Celastrol inhibits tumor necrosis factor-alpha induced proliferation and inflammatory responses in RAW264.7 cells

背景:中药南蛇藤具有祛风活血、消肿止痛作用,而其有效单体成分南蛇藤素可能是其主要作用成分之一。目的:进一步验证南蛇藤素对肿瘤坏死因子α诱导RAW264.7细胞炎症和增殖的作用。方法:用0,1,10和100μg/L肿瘤坏死因子α刺激RAW264.7细胞建立体外炎症模型,用0.1,0.5,1.0,2.0μmol/L的南蛇藤素作用于该模型,ELISA法检测RAW264.7细胞白细胞介素1β,6,8和前列腺素E2分泌能力,CCK-8比色法检测RAW264.7细胞存活率,硝酸还原酶法检测炎性递质一氧化氮生成,Real-time PCR检测诱导型一氧化氮合酶,cyclin D1和cyclin E1基因m RNA表达水平。结果与结论:(1)以0.1、10和100μg/L肿瘤坏死因子α孵育RAW264.7细胞后,与对照组(0μg/L)比较,能不同程度促进RAW264.7细胞白细胞介素1β,6,8和前列腺素E2的分泌,增强一氧化氮的释放,促进细胞增殖并增加诱导型一氧化氮合酶,细胞周期蛋白D1和细胞周期蛋白E1的mR NA表达水平(P<0.05),其中10μg/L肿瘤坏死因子α对细胞的作用最强;(2)0.4μmol/L南蛇藤素能明显抑制肿瘤坏死因子α诱导的RAW264.7细胞白细胞介素1β,6,8和前列腺素E2的分泌,降低一氧化氮的释放,抑制细胞增殖并下调诱导型一氧化氮合酶,细胞周期蛋白D1和细胞周期蛋白E1的mR NA表达水平(P<0.05);(3)结果提示,南蛇藤素能够抑制肿瘤坏死因子α诱导的RAW264.7细胞的炎症反应和增殖能力。

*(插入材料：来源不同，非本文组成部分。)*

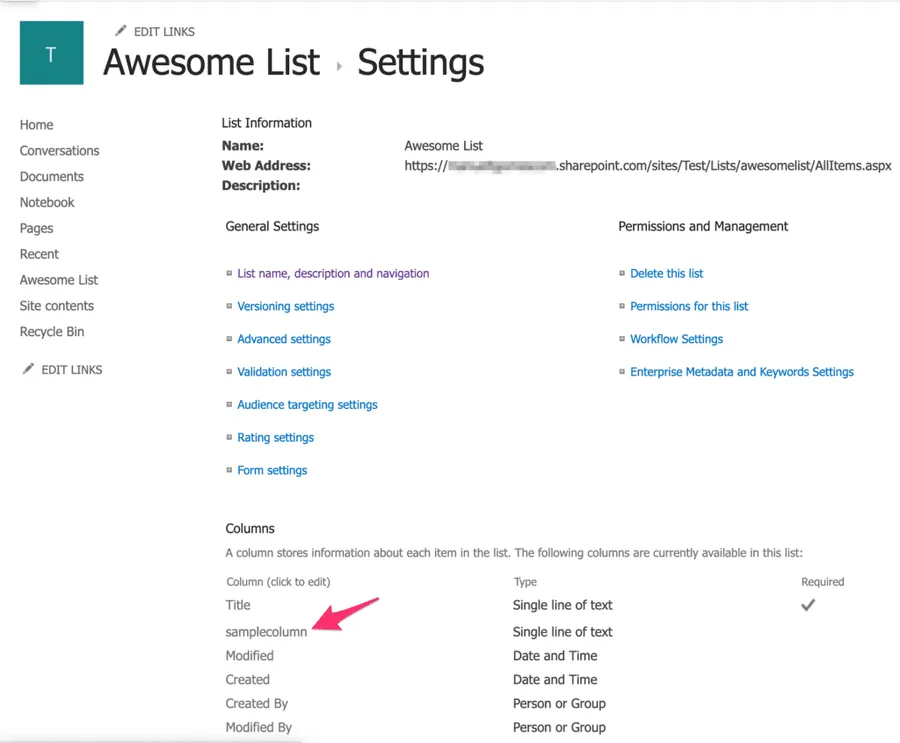The image size is (900, 743).
Task: Click the pencil icon in left sidebar EDIT LINKS
Action: [28, 369]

BACKGROUND： Celastrol is one of the active components extracted from the traditional Chinese medicine Celastrus orbiculatus characterized by expelling the wind and promoting blood circulation and relieving swelling and pain.OBJECTIVE： To investigate the effects of celastrol on tumor necrosis factor-α（TNF-α） induced proliferation and inflammatory responses in RAW264.7 cells. METHODS： In vitro inflammatory cell models induced by TNF-α（0, 1, 10, 100 μg/L） were treated with celastrol（0.1, 0.5, 1.0, 2.0 μmol/L）. Interleukin-1β,-6,-8 and prostaglandin E2 in the models were measured by enzyme-linked immunosorbent assay. Cell survival was determined by cell counting kit-8. The inflammatory mediator nitric oxide secretion was detected by nitrate reductase assay. mR NA expressions of inducible nitric oxide synthase, cyclin D1 and cyclin E1 were detected by real-time polymerase chain reaction technique. RESULTS AND CONCLUSION： Significantly increased secretion of interleukin-1β,-6,-8, prostaglandin E2 and nitric oxide, cell proliferation, and m RNA expressions of inducible nitric oxide synthase, cyclin D1 and cyclin E1 were observed after the induction of TNF-α（0.1, 10, 100 μg/L） compared with the control group（without the induction of TNF-α）（P〈0.05）; especially, 10 μg/L of TNF-α exhibited the strongest effects. 0.4 μmol/L celastrol significantly suppressed TNF-α-induced release of interleukin-1β,-6,-8, prostaglandin E2 and nitric oxide, cell proliferation, and m RNA expressions of inducible nitric oxide synthase, cyclin D1 and cyclin E1 in RAW264.7 cells（P〈0. 05）. Our results demonstrate that celastrol can inhibit TNF-α-induced inflammatory response and proliferation in RAW264.7 cells.